The Royal Shakespeare Company’s first offering from its ensemble season at the Barbican takes us on a journey from the royal court, deep into the Forest of Arden.
It’s a playful, mad, physical comedy, with a number of laugh-out-loud moments and some strong performances. Speech and tone are casual and the production feels modern, fresh and flirtatious, with a focus on love in its many forms. In the Forest of Arden, identity, sexuality and gender are ever-changing: women dress as men, roles are re-gendered, and the forest becomes a liminal, fluid space, free from societal norms.

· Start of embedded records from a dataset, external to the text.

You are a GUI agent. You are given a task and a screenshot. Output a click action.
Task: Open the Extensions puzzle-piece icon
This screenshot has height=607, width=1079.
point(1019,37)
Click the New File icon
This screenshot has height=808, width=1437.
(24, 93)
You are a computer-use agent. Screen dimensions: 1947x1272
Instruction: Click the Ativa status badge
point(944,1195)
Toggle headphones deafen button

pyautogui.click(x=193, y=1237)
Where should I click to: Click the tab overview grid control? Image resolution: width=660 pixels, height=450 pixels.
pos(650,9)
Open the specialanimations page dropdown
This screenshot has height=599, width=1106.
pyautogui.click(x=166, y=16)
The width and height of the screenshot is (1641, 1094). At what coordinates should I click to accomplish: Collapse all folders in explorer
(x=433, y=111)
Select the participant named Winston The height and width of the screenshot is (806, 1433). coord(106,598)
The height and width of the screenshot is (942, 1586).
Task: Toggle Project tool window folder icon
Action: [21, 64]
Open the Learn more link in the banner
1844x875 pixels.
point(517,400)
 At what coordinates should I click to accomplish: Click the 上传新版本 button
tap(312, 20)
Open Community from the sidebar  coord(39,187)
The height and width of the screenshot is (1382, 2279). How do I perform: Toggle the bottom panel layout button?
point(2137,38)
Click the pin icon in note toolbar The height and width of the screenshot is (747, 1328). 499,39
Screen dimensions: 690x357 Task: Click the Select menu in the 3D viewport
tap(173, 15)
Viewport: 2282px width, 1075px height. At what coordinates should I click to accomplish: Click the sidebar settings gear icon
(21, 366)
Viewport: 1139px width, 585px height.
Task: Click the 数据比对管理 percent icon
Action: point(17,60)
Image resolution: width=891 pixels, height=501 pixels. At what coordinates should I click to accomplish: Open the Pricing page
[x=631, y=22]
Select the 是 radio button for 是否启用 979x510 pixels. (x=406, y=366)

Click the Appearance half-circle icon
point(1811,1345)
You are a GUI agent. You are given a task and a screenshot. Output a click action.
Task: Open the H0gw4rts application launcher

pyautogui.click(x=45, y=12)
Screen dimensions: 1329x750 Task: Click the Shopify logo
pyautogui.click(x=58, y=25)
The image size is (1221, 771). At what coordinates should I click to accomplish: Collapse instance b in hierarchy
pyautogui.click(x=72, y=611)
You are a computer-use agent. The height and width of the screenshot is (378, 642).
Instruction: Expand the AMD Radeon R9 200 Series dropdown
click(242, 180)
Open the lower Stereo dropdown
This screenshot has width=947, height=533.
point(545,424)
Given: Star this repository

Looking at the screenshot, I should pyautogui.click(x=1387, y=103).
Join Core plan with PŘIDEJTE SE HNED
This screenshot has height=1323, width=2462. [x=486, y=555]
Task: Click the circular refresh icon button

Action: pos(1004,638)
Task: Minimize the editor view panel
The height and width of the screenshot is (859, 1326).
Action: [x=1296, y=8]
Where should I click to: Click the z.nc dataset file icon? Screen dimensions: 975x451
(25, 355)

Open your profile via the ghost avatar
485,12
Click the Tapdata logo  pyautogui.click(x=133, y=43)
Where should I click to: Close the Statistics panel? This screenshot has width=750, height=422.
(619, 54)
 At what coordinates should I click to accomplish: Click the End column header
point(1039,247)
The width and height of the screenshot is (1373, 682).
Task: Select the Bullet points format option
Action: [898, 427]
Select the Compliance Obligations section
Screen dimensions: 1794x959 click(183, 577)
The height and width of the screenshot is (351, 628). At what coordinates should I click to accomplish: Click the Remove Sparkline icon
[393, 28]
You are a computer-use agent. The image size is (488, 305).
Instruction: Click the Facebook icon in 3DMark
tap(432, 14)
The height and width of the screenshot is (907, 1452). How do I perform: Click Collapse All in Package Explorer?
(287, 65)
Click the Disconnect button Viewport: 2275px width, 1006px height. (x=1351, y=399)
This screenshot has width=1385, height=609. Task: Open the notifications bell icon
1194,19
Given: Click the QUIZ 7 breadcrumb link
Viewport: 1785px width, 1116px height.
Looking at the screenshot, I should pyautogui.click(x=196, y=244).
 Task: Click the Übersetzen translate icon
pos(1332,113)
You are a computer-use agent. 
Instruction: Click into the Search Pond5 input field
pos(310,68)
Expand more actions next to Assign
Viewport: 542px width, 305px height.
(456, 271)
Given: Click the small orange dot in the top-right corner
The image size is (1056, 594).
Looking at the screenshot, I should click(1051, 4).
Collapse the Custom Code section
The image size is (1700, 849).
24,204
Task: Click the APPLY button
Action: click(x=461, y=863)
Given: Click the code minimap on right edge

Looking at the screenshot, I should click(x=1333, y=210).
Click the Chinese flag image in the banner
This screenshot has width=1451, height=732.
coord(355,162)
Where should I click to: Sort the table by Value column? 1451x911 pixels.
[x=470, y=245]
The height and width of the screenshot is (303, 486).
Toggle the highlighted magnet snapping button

Great effort is made to create a distinct relationship between audience and actor, as Shakespeare himself would likely have encouraged, to underscore that this is a play, and everyone a player. For a production set in the forest, there’s not a tree in sight. Instead, the stage is an unmade set: costume racks are dotted around; sheets cover detritus in the background; the house band sits in plain view, directed to play music as and when the protagonists please.
Yet at times this breaking down of barriers feels overplayed and affected. The house lights are left on for much of the performance to allow the characters and the crowd to be as one, but this leaves one feeling exposed and uneasy, rather than immersed, and prevents the production from flowing as smoothly as it might. There’s a somewhat jumbled approach to costume, characterisation and pace, which, along with the imposed theatricality, has the effect of distracting and detracting from the work itself.
As Rosalind says, as she brings the play to a close, you are free to enjoy as much of the play as you please, or indeed, to take it or leave it as you like it.